The earlier edition were more or less the static 'gun in one hand, powerfist in other' terminators, similar to what you get in the Assault on Black Reach set. They were nothing special at all.

The 3rd edition Space Hulk terminators are nothing short of gorgeous, but pricey if you're not going to play the game as well.

On a side note, I got (and resold already, sorry) 3rd ed Space Hulk, and although the models were beautiful and the components were very well made, I have to say that I didn't care for the game mechanics. Which direction you're facing, and who's in front of who, matters way too much for my taste.
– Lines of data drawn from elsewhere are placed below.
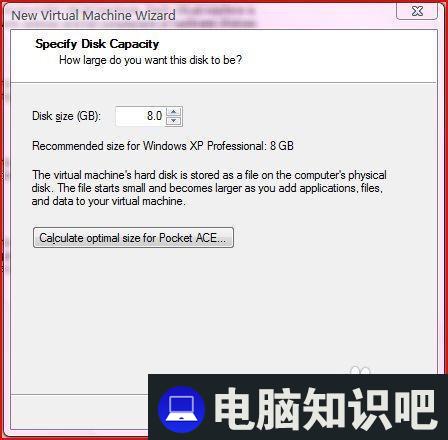Click the Disk size (GB) label
Viewport: 448px width, 440px height.
(x=66, y=116)
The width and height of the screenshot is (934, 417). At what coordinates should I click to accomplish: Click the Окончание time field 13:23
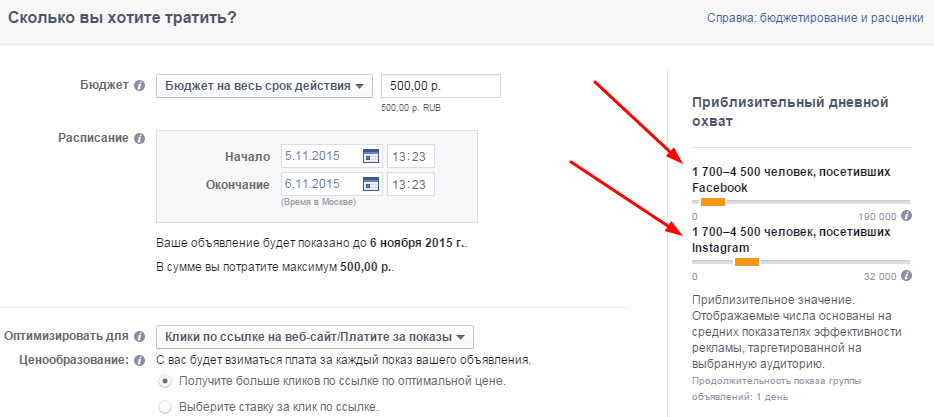coord(411,184)
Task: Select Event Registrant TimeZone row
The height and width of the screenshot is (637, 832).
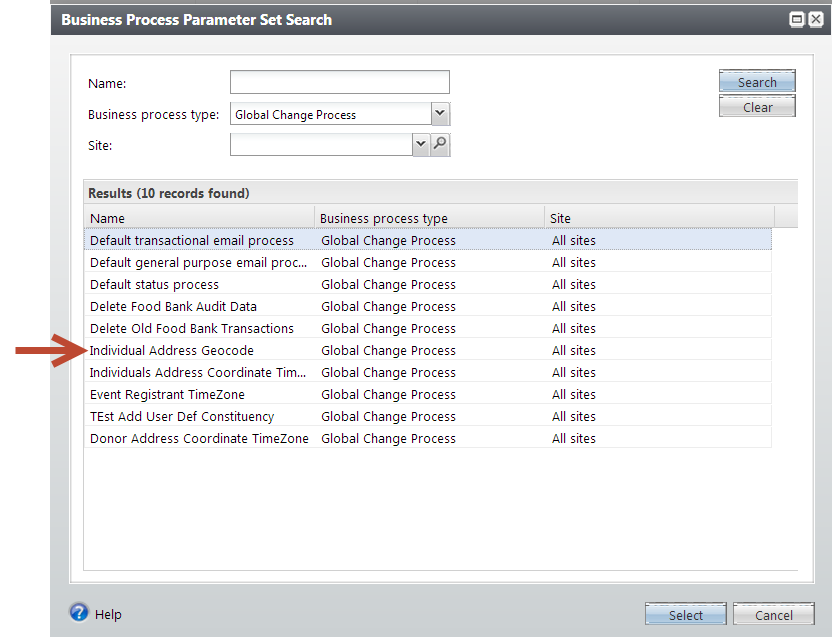Action: tap(167, 395)
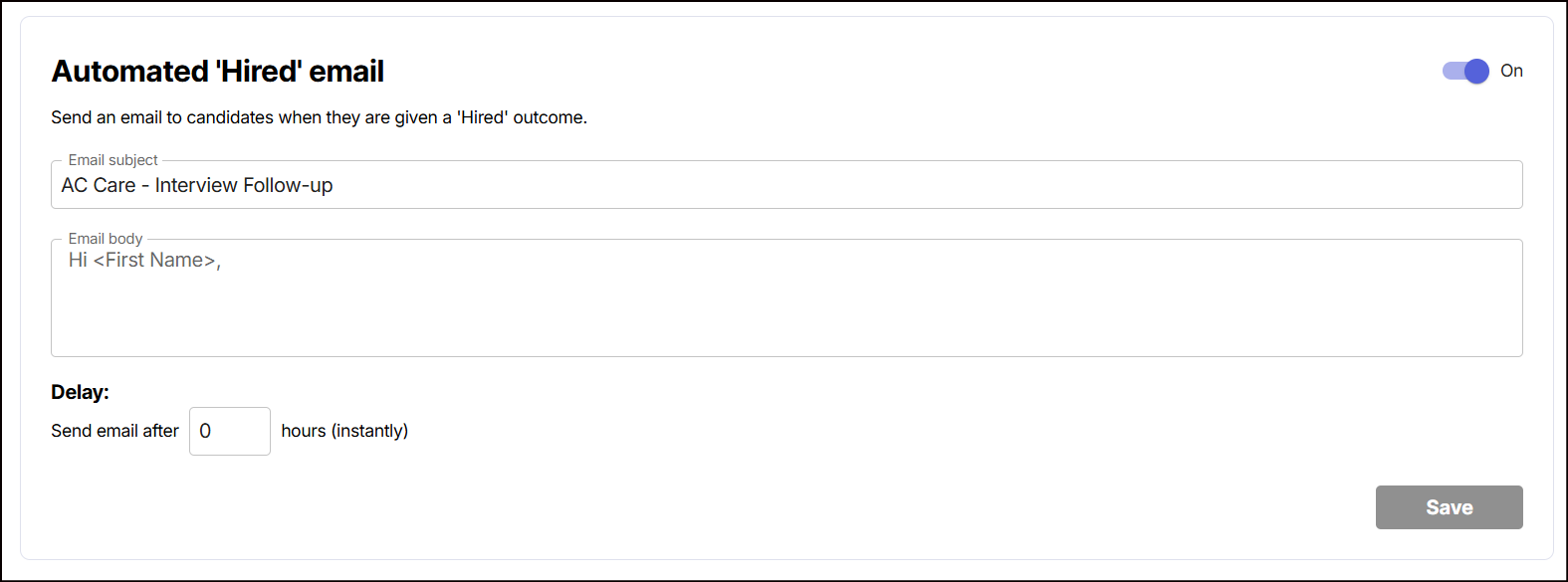
Task: Click the '0' value in delay field
Action: tap(205, 431)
That's the sort of thing that should matter when you're driving tanks, not when you're walking around a space ship.


----------



## InkedDnA (Jul 8, 2011)

That was the main Con that I was coming across. The game mechanics just weren't as great as they could be. Knocking SM's down in corridors and what not. I would honestly, maybe play the game once or twice. Just want the 3rd edition for the models, as they are probably the most bad ass termies on the market right now


----------



## darklove (May 7, 2008)

I love 3rd ed. Space Hulk. All the components are top quality. I have three complete sets (two still in the original shrink wrap). If you can find, and can afford, then go for it.


----------



## InkedDnA (Jul 8, 2011)

Just out of curiousty, you wouldn't happen to be interested in selling one of those would ya?


----------



## InkedDnA (Jul 8, 2011)

I can't seem to find a solid price on one :/ They range from $300 () to $100. Can anyone give me a more accurate price?


----------



## darklove (May 7, 2008)

300% increase in value over 3 years = I'm hanging on to mine a while longer yet 

Also, I have not discounted the possibility of combining all three sets for a *massive* game of Space Hulk!


----------



## bitsandkits (Mar 18, 2008)

if you can get a set for $100 you should snap it up, i wouldnt sell any of mine for that low a price


----------



## Unforgiven302 (Oct 20, 2008)

The models alone are worth it, especially if you play marines and or tyranids. All the models are exceptionally good. The game is also fun to play, so picking up a complete set is worth the price in my book.


----------



## InkedDnA (Jul 8, 2011)

I think the lowest I saw was $109. Guessing I should buy it considering the value of the game has increased so much over the past few years. I couldn't imagine spending any more than $200-$250 max. I guess the models speak for themselves though....Well worth it I am guessing.


----------



## jaysen (Jul 7, 2011)

You can almost make a regular batch of terminators into them yourself with a little creative xacto and greenstuff work. You can also use bits from csm terminators, such as the chains. I bought the game, but it was mostly for the game. The main things I don't like about the terminators are 1. there shoulder pads aren't correct iconography according to the codex 2. the weapons selection isn't correct for a squad of terminators. The poses can be mimic'd and the forgeworld shoulderpads are better. It's definitely worth $150 for the terminators, and probably more as a collector's piece. I wouldn't spend $200+ just for the terminator models though.


----------



## InkedDnA (Jul 8, 2011)

Would the prices vary much if I were to mimic the Space Hulk Termies instead of buying the insanely expensive Board game? I mean buying bits and searching seems like it would be a hassle instead of just buying the actual termies, and they would collectable as opposed to converting my own which would be more time consuming and tedious. My mind is tooorrnn!! lol


----------



## Unforgiven302 (Oct 20, 2008)

You can copy the models as much as you like or are able to, but in the end, the limited release space hulk models are unique and well, limited. If you can get your hands on a complete space hulk game for around $150 - $200, do it.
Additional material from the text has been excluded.